[[ INFORMATION SUPPLIED, beginning ]]
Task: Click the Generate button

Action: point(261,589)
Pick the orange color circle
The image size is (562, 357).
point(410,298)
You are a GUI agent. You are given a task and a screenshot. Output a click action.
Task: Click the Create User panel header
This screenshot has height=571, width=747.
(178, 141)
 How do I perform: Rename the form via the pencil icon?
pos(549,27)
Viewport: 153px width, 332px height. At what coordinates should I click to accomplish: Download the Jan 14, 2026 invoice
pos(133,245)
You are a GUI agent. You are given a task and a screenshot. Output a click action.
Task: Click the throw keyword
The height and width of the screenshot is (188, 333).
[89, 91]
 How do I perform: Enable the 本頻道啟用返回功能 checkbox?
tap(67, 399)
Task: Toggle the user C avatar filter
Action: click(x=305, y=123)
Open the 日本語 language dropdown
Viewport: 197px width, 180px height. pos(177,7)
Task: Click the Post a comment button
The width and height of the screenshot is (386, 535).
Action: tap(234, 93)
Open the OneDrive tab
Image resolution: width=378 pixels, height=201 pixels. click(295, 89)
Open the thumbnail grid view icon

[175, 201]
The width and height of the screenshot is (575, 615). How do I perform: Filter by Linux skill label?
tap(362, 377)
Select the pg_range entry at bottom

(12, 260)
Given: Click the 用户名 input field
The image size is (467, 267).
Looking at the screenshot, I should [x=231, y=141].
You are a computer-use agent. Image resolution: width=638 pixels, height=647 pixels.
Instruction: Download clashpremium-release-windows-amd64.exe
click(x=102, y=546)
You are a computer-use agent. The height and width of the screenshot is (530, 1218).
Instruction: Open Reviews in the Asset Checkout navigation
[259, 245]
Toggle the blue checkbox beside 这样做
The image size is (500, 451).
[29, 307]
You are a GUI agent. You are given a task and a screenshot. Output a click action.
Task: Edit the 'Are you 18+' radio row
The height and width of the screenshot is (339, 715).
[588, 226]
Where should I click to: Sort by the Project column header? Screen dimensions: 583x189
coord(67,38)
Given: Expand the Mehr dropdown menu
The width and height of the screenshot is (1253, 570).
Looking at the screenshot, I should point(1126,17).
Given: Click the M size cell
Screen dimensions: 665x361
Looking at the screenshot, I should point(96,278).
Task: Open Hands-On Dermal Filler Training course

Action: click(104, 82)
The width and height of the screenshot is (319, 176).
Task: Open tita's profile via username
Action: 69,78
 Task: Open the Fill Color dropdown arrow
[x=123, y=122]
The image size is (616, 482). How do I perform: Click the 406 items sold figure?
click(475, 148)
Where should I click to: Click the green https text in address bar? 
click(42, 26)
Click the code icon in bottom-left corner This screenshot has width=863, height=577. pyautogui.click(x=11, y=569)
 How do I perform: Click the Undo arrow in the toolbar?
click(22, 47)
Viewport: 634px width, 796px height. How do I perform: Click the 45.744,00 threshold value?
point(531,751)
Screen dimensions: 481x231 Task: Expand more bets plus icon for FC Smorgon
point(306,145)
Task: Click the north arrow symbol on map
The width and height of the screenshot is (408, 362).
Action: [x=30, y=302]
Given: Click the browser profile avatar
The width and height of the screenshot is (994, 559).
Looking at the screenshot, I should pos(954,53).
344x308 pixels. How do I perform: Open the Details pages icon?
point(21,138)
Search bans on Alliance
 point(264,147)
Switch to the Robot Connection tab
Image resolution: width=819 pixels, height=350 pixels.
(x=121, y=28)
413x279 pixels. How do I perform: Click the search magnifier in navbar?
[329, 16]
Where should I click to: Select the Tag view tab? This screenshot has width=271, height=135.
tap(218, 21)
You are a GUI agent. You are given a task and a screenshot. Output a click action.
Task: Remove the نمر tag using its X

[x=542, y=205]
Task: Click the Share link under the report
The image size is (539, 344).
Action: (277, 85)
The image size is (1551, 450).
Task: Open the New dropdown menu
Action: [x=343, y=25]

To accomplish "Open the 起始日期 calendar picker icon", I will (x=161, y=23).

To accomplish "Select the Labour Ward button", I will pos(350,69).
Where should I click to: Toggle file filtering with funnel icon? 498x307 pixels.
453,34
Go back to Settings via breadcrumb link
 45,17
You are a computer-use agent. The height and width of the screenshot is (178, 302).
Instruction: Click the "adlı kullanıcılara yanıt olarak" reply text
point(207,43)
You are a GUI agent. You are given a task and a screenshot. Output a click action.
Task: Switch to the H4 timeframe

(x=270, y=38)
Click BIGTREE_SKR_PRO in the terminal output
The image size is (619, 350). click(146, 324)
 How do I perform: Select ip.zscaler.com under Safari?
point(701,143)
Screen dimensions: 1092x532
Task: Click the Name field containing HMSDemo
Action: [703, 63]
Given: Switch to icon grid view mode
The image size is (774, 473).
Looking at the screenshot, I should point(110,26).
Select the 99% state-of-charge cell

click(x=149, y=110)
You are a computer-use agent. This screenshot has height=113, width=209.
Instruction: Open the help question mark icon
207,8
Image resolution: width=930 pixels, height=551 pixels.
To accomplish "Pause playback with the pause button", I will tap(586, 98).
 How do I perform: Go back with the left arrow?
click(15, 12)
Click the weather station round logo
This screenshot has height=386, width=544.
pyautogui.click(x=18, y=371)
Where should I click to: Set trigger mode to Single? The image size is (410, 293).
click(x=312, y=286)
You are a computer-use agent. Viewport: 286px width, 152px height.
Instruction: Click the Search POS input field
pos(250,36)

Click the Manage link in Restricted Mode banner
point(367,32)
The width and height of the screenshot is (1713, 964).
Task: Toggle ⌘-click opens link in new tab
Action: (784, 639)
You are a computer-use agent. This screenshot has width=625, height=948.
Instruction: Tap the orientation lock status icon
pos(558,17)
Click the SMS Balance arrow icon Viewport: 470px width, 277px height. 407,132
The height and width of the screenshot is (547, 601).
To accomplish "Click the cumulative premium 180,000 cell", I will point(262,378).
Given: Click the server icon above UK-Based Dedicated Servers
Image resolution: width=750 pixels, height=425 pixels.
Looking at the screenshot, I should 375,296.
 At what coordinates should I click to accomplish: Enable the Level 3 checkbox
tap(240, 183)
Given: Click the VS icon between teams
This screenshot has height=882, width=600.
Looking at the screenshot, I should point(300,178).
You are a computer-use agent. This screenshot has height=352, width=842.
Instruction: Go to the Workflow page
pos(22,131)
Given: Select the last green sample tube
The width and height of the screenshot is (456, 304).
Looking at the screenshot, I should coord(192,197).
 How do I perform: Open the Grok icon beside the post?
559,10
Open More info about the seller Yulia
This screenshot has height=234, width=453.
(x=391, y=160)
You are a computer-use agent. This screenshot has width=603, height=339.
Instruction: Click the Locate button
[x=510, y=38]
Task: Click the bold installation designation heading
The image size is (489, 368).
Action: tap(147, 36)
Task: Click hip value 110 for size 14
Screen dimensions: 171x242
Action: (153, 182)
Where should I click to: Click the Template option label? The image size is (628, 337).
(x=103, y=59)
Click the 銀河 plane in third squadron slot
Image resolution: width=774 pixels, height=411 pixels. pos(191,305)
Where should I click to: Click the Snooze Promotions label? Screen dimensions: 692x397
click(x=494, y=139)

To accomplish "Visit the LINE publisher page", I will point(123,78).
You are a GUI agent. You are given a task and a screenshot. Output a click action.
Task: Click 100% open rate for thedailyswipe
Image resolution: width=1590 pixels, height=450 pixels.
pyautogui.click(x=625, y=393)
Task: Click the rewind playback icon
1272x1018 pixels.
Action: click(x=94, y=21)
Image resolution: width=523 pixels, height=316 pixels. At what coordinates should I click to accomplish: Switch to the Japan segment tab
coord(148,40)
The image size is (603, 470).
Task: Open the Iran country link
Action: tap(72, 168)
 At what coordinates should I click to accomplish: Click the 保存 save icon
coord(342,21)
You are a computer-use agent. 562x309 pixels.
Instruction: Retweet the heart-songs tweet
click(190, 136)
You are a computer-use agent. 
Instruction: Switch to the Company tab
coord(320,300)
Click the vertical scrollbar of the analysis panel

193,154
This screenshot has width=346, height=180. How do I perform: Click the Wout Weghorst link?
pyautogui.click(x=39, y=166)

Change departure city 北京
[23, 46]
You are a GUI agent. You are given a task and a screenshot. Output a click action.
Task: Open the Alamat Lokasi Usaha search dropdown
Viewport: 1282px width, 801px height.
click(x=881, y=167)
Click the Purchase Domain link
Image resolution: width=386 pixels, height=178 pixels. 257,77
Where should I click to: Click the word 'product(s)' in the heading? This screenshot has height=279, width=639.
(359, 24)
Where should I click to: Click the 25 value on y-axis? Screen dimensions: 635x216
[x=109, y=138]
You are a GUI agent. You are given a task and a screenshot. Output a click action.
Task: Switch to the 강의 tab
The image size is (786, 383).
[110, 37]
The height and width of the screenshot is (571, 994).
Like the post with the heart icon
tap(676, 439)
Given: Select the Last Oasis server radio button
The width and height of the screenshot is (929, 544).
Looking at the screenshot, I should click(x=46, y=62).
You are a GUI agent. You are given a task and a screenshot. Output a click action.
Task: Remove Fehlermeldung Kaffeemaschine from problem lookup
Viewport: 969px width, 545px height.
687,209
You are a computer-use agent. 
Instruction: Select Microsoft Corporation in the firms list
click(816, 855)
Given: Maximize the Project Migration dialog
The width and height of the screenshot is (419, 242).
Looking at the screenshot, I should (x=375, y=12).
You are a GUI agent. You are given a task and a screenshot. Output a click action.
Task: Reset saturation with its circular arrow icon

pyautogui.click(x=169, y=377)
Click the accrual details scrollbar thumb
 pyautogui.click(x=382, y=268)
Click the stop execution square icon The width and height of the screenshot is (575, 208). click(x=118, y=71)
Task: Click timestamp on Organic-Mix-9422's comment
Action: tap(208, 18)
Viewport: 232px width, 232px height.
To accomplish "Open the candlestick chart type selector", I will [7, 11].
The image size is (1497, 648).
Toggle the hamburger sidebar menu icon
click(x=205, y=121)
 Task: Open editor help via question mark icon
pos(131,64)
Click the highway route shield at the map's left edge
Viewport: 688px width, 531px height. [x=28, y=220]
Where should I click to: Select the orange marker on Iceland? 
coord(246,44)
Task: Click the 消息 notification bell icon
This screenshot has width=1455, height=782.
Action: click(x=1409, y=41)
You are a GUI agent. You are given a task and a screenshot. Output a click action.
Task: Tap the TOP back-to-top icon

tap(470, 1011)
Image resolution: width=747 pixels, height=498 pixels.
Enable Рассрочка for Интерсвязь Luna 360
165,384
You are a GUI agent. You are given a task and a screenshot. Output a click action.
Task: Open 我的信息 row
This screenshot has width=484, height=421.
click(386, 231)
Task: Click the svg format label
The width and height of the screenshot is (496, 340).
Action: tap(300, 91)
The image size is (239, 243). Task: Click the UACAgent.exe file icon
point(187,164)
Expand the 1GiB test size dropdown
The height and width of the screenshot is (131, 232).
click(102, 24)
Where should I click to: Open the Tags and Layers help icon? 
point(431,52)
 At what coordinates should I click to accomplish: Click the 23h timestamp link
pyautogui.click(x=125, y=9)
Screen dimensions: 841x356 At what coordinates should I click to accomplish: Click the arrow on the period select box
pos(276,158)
[[ INFORMATION SUPPLIED, end ]]
WHAT IS NEEDED
From the data above, gather every line that includes the word "server".

WRITTEN RESPONSE
Given: Click the server icon above UK-Based Dedicated Servers
Given: Select the Last Oasis server radio button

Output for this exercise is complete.